- [REQUIRED ACTION]: Transcribe the entries that follow, every word as written, and drop the pictures.

- [RECORDED INFORMATION]:
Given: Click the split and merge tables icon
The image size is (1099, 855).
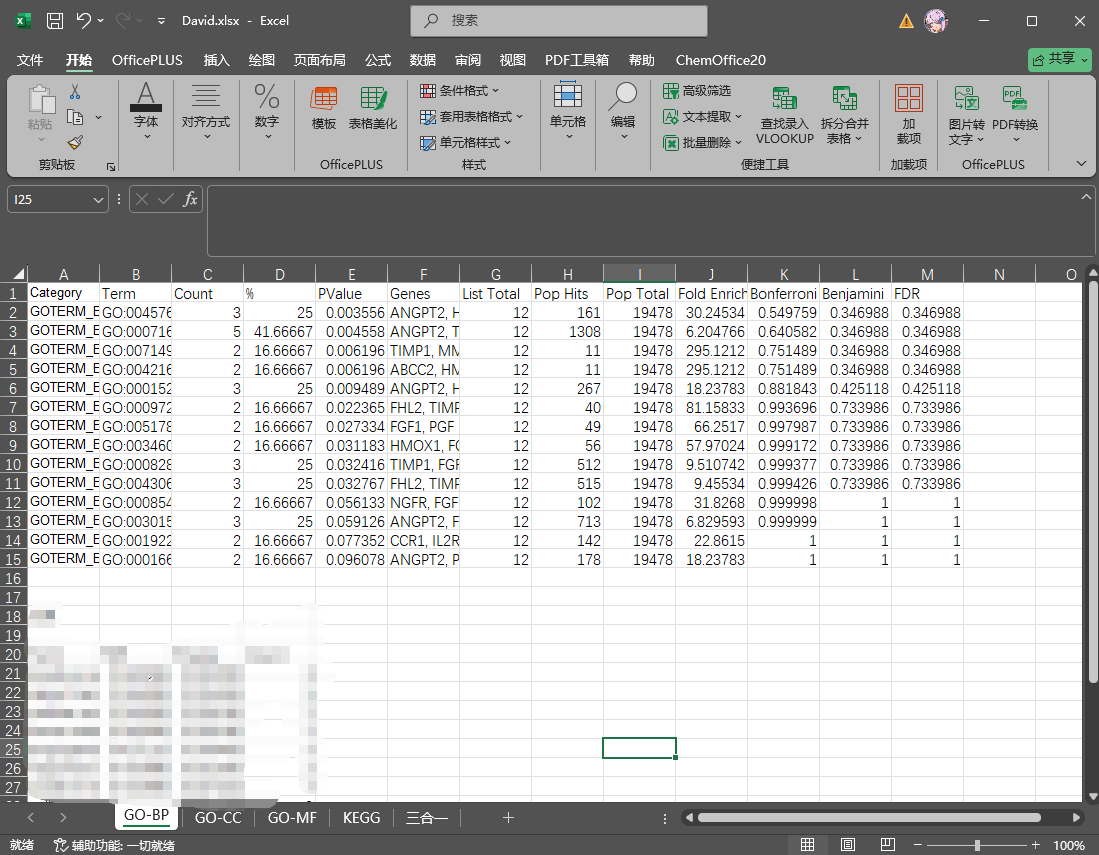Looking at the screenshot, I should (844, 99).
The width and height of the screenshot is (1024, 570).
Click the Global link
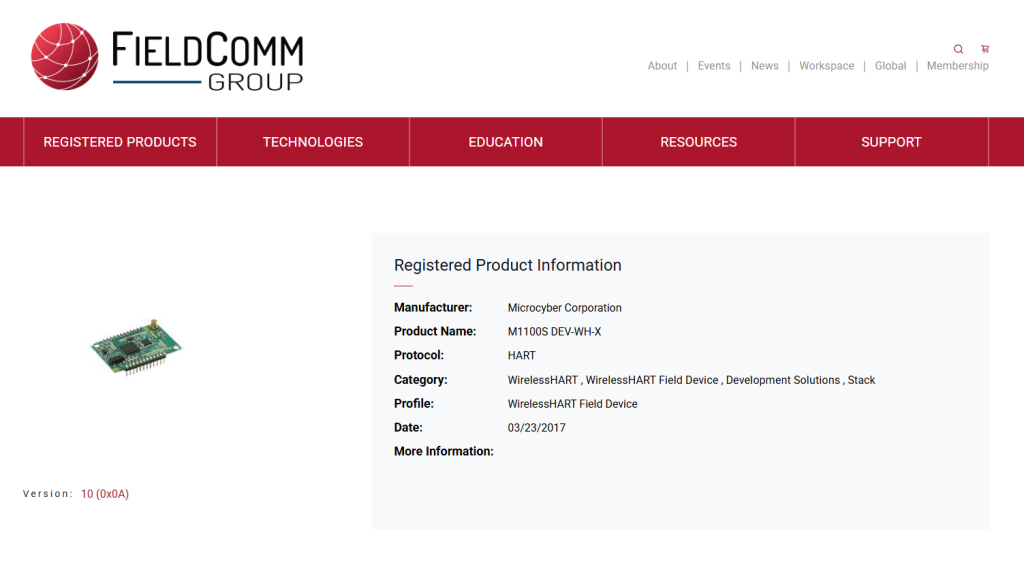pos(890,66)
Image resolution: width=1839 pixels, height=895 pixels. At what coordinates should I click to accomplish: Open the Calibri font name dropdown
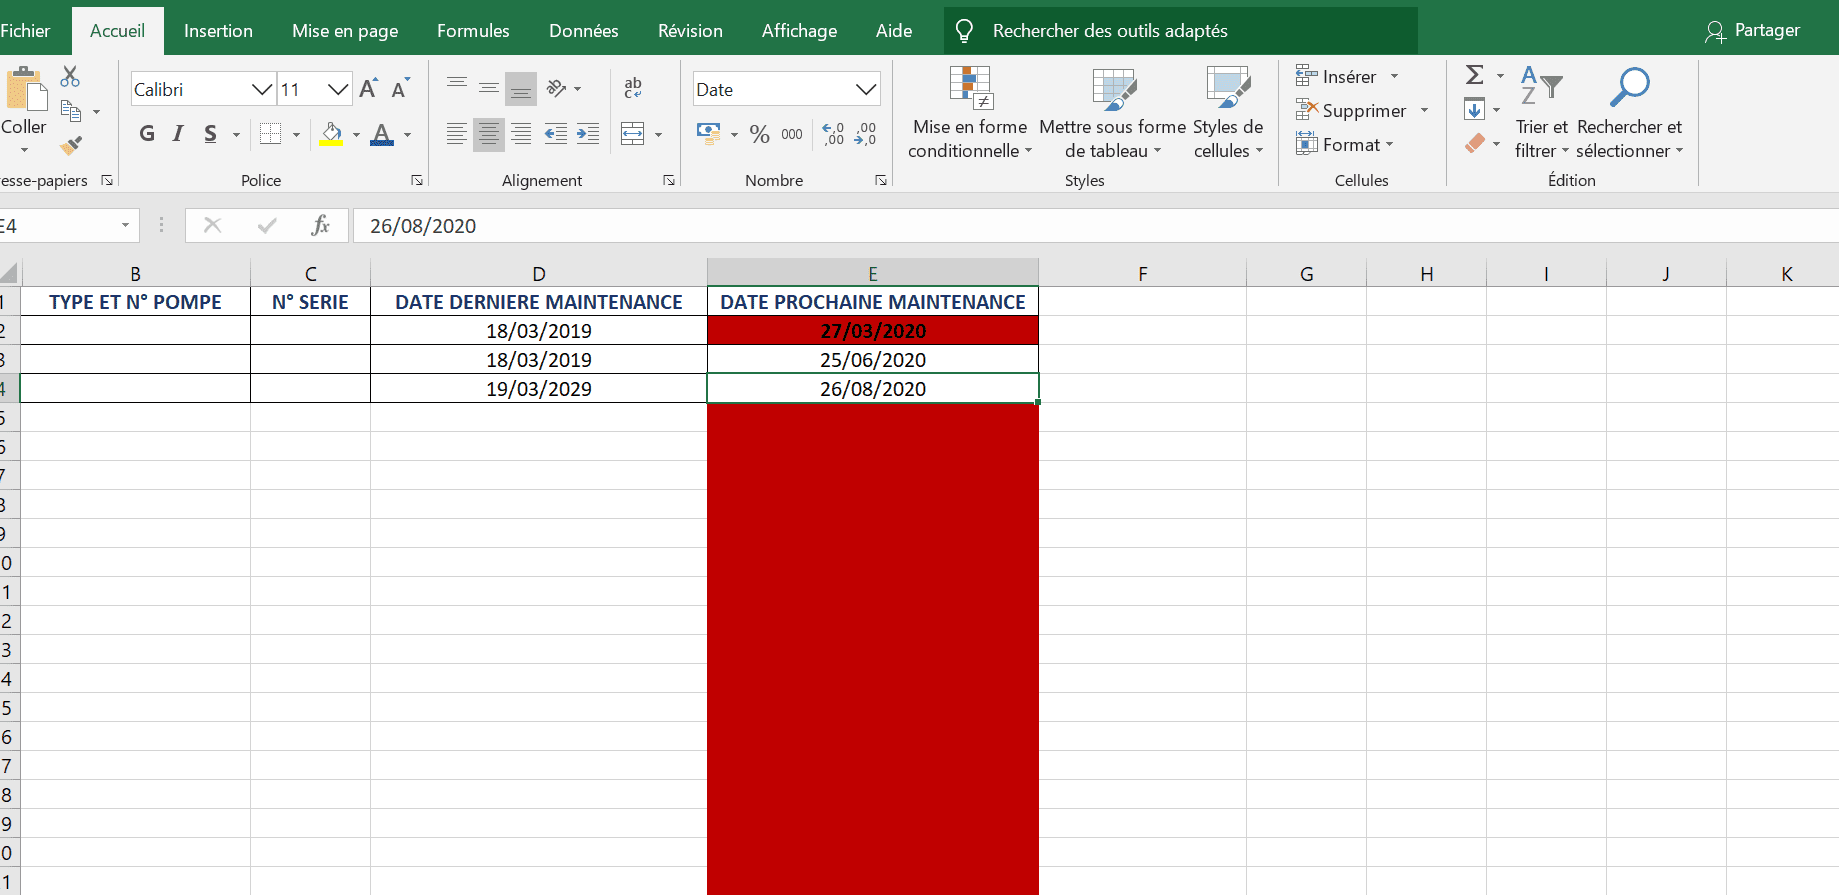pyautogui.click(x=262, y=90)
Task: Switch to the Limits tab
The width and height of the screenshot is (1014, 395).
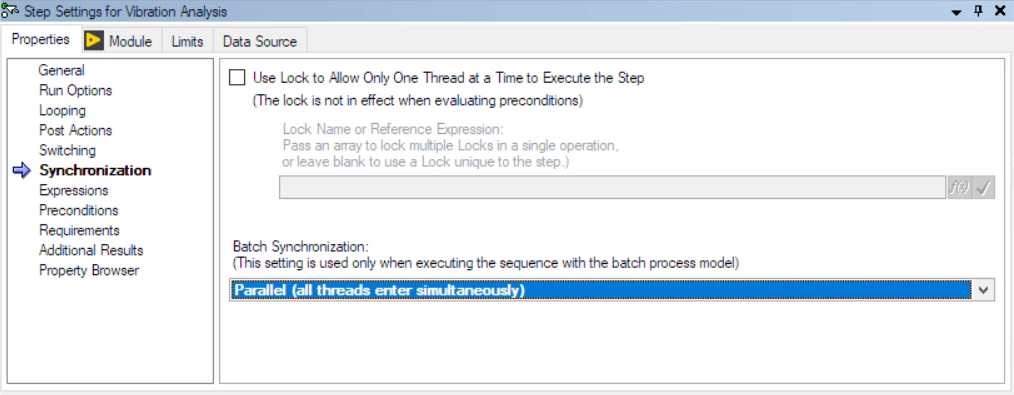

- [EXERCISE OUTPUT]:
Given: Click the split and merge tables icon
The image size is (1099, 855).
Looking at the screenshot, I should (844, 99).
The width and height of the screenshot is (1024, 570).
Click the Global link
pos(890,66)
Image resolution: width=1839 pixels, height=895 pixels. At what coordinates should I click to accomplish: Open the Calibri font name dropdown
pyautogui.click(x=262, y=90)
Task: Switch to the Limits tab
The width and height of the screenshot is (1014, 395).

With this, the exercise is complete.